Le défaut de PLP oblige alors les recteurs à multiplier les vacations, sans trop d'exigences sur le niveau de qualification et la compétence. Se prépare ainsi l'affaiblissement des formations dispensées dans les lycées professionnels par épuisement du recrutement de titulaires bien formés et recours massif à l'emploi précaire. Un cercle vicieux s'est amorcé qui pèsera sur les performances des élèves via la déstabilisation du corps des PLP, alors que l'enseignement professionnel rassemble la plus grande proportion d'élèves fragiles et socialement défavorisés.

Les difficultés sont accrues par les obstacles mis à la reconversion de salariés, dont la moitié du corps est actuellement issue. La baisse du nombre d'anciens salariés risque également de distendre les liens noués entre les entreprises et les lycées au détriment des élèves. Votre rapporteure souligne que même si de nombreux cadres et techniciens nourrissent le désir de changer de métier et de devenir enseignants, il demeure pour eux très difficile de s'éloigner du milieu familial pour une formation ou une affectation et de supporter même transitoirement l'interruption de leurs revenus le temps du concours.
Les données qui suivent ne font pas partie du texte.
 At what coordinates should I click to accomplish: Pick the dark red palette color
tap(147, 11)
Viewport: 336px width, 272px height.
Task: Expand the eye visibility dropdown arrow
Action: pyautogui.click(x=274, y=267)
Le financement des reconversions n'est pas assuré. Il ne permet pas en général de couvrir toute la durée de la période de transition, les dispositifs comme le congé individuel de formation (CIF) ne prenant en charge en général qu'une année. Mais, lorsque le salarié candidat à une reconversion n'est pas exempté de la détention d'un master, il doit envisager une reprise d'études sur deux ans, si bien qu'il doit prendre à sa charge une année de formation alors même qu'il ne reçoit plus de rémunération.

Dans les spécialités professionnelles pour lesquelles est levée la condition de master, les salariés concernés par une éventuelle reconversion sont très souvent éloignés de l'enseignement supérieur et leur préparation au concours semée d'embûches, d'autant que les procédures de validation des acquis de l'expérience demeurent lourdes à mettre en oeuvre.


* 28 Audition du 14 février 2012.

* 29 Audition du 14 février 2012 (Jolion).

* 30 Audition du 14 février 2012 (CDIUFM).

* 31 Bulletin officiel n °1, 4 janvier 2007. Cahier des charges de la formation des maîtres en Institut universitaire de formation des maîtres.

* 32 IGEN-IGAENR, Mise en oeuvre de la réforme de la formation des enseignants , Rapport n° 2011-045, avril 2011, p. 27.

* 33 ECTS : European Credit Transfer System.

* 34 Ibid., p. 28.

* 35 J.-M. Jolion, Mastérisation de la formation initiale des enseignants : enjeux et bilan , 10 octobre 2011, p. 9.